Document #4 Toussaint L'Ouverture 1797 Under the veil of patriotism these disloyal liberticidal men are trying to destroy our freedom. But they will not succeed. I swear it by all that liberty holds most sacred. We will to bury ourselves under the ruins of a country revived by liberty rather than suffer the return of slavery. The same hand which has broken our chains will not enslave us anew. France will not revoke her principles; she will not withdraw from us the greatest of her benefits. I will die they take the weapons France gave me for the defense of its rights and those of humanity, for the triumph of liberty and equality.

Document #5 Napoleons Secret Instructions to General Leclerc October, 1801 The Spaniards, the British and the Americans are equally worried to see a Black Republic. France will write them to let them know our goal, and of the common advantage for the Europeans to destroy the black rebellion. The French nation will never give irons to men it had recognized as free. Therefore all the blacks will live in St. Domingue as they are today in Guadeloupe.

If Toussaint does not come to take the oath to the Republic, he is declared traitor to the country and, at the end of the delay, one will start war to the knife. If Toussaint and the other leaders are taken while bearing arms, they will be judged by a military commission and shot by a firing squad as rebels. Whatever would happen, one must disarm all the negroes, whatever the party they will be, and to put them back to cultivation. After the rebellion ends and the island of St. Domingue is returned to the Republic, we will give back to all the landholders their possessions. The First Consul Buonaparte.

Document #6 Statement made by L'Ouverture after his capture 1803 I have neglected nothing at Saint Domingo for the welfare of the island; I have robbed myself of rest to contribute to it; I have sacrificed everything for it. I have made it my duty and pleasure to develop the resources of this beautiful colony. Zeal, activity, courage, I have employed them all. As a reward for all these services, I have been arbitrarily arrested at St. Domingo, bound, and put on board ship like a criminal.

Document #7 Proclamation of the Chiefs of ST. DOMINGO. In the Name of the Black People, and Men of Color of St.
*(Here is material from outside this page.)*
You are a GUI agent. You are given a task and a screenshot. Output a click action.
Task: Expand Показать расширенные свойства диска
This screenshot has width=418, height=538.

Domingo: The Independence of St. Domingo is proclaimed. Restored to our primitive dignity, we have asserted our rights; we swear never to yield them to any power on earth; the frightful veil of prejudice is torn to pieces, be it so forever. Oh! Landholders of St. Domingo acknowledge the lawfulness of the cause for which we have been spilling our blood these twelve years and we shall welcome you back. Toward those men who do us justice, we will act as brothers; let them rely for ever on our esteem and friendship; let them return among us. The God who protects us, the God of Freemen, bids us to stretch out towards them our conquering arms. But as for those who are blinded so much as to believe themselves the essence of human nature, and assert that they are destined by heaven to be our masters and our tyrants, let them never come near the land of St. Domingo. We have sworn not to listen to all those who would dare to speak to us of slavery. They must not forget the object for which they have not ceased fighting since 1780. But now a-days the Aurora of peace hails us, with the glimpse of a less stormy time; now that the calm of victory has succeeded to the trouble of a dreadful war, everything in St. Domingo ought to assume a new face, and its government henceforward be that of justice.